沖縄に住んでいた頃は、地元だけに、由緒あるところも何時でも行け
るさ~という安直な考えから、殆ど大事なところに足を運んでおりま
せんでした。50歳を手前にして、自分のルーツはしかと見届けておか
なければ!という思いに駆られています。
久高島は、琉球王朝時代、沖縄最高位の霊場として尊崇を集めていた
場所で、今では、高速船で15分で行けますが、昔は急な流れをしのぎ
ながら命がけで渡ったようです。
◆600年続いたイザイホー(神事)の開催場所 久高殿前広場
※イザイホーは12年に1回1978年まで続いていました
私は4年程前に、「日本人の魂の原郷沖縄久高島」(比嘉康雄著)を
読んで、ウチナーンチュなら久高島に行っておかなければいけない、
と強く思って、やっと数日前に訪れた訳ですが、友人に聞くと、
「あんた~!!心の準備ができていないと、行きたくても行け
ないさー。
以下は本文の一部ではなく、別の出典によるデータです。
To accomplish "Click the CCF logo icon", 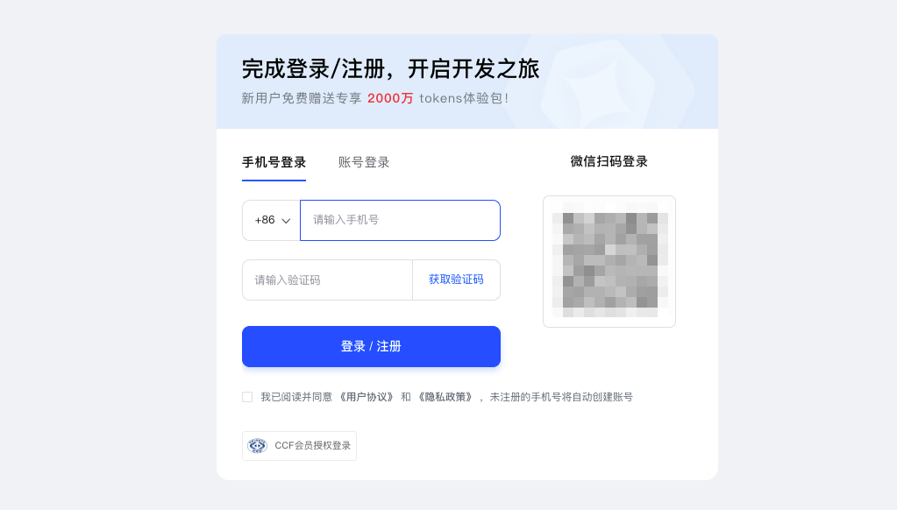I will pyautogui.click(x=258, y=445).
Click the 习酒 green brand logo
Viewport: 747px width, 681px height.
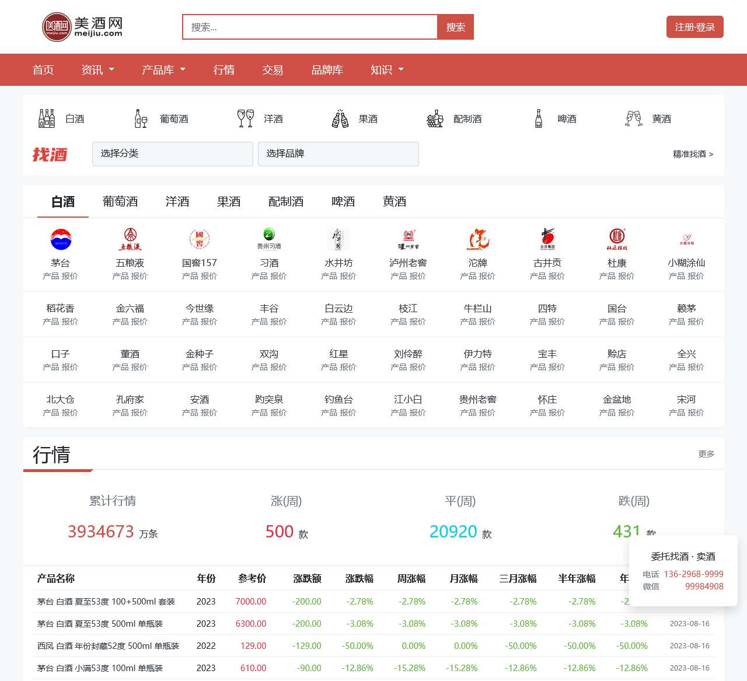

行けたなら、準備が整ったということじゃない。」
とのことでした。その「日本人の魂の原郷沖縄久高島」のまえがき
(古代祭祀が残った島)には、以下のような言葉がみられます。
◇久高島は、少なくとも私が集中的に通っていた1980年代の中頃までは、
守護神である「母たちの神」の祭祀が最もよく継承され、生活の中に
息づいていたのである。その祭祀の中で、島の創世、神々の由来などの
島の歴史や、あの世とこの世、太陽と月、昼と夜の意味など、島人の
宇宙観、それに死生観が表現されていた。
◇久高島は琉球開闢の祖神が降り立った島として首里王府から位置づけ
られ、島人もこれを誇りにした。そのため、(中略)母性原理の祭祀
世界が近代化を妨げるものとされた中にあっても、久高島は自信を
持って祭祀を続けてきたのである。
◇この母性原理の文化は、父性原理の文化がとどまることを知らず直進
を続けて、破局の危うさを露呈している現代を考える大切な手掛かりに
なるであろう。今や残してくれたシマの人々に感謝しなければならない。